BEGIN The records

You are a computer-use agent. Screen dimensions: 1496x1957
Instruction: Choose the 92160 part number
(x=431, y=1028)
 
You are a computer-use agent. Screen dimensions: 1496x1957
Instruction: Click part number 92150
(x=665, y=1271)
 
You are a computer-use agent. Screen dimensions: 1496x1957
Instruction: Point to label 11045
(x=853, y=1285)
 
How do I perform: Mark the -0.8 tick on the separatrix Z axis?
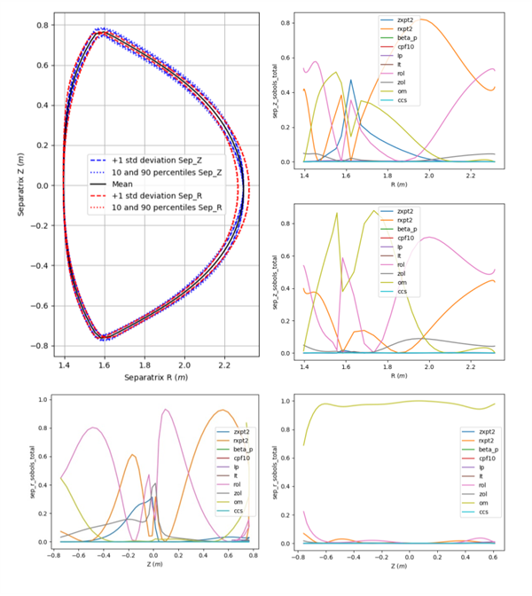tap(41, 346)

END The records

Goal
Reproduce every one of these rows in full, requests included, shifting each coordinate in the answers by adding 53 to it, and omit the pictures from your reply.

Response for this exercise
You are a computer-use agent. Screen dimensions: 1496x1957
Instruction: Choose the 92160 part number
(x=484, y=1081)
 
You are a computer-use agent. Screen dimensions: 1496x1957
Instruction: Click part number 92150
(x=718, y=1324)
 
You are a computer-use agent. Screen dimensions: 1496x1957
Instruction: Point to label 11045
(x=906, y=1338)
 
How do I perform: Mark the -0.8 tick on the separatrix Z axis?
tap(94, 399)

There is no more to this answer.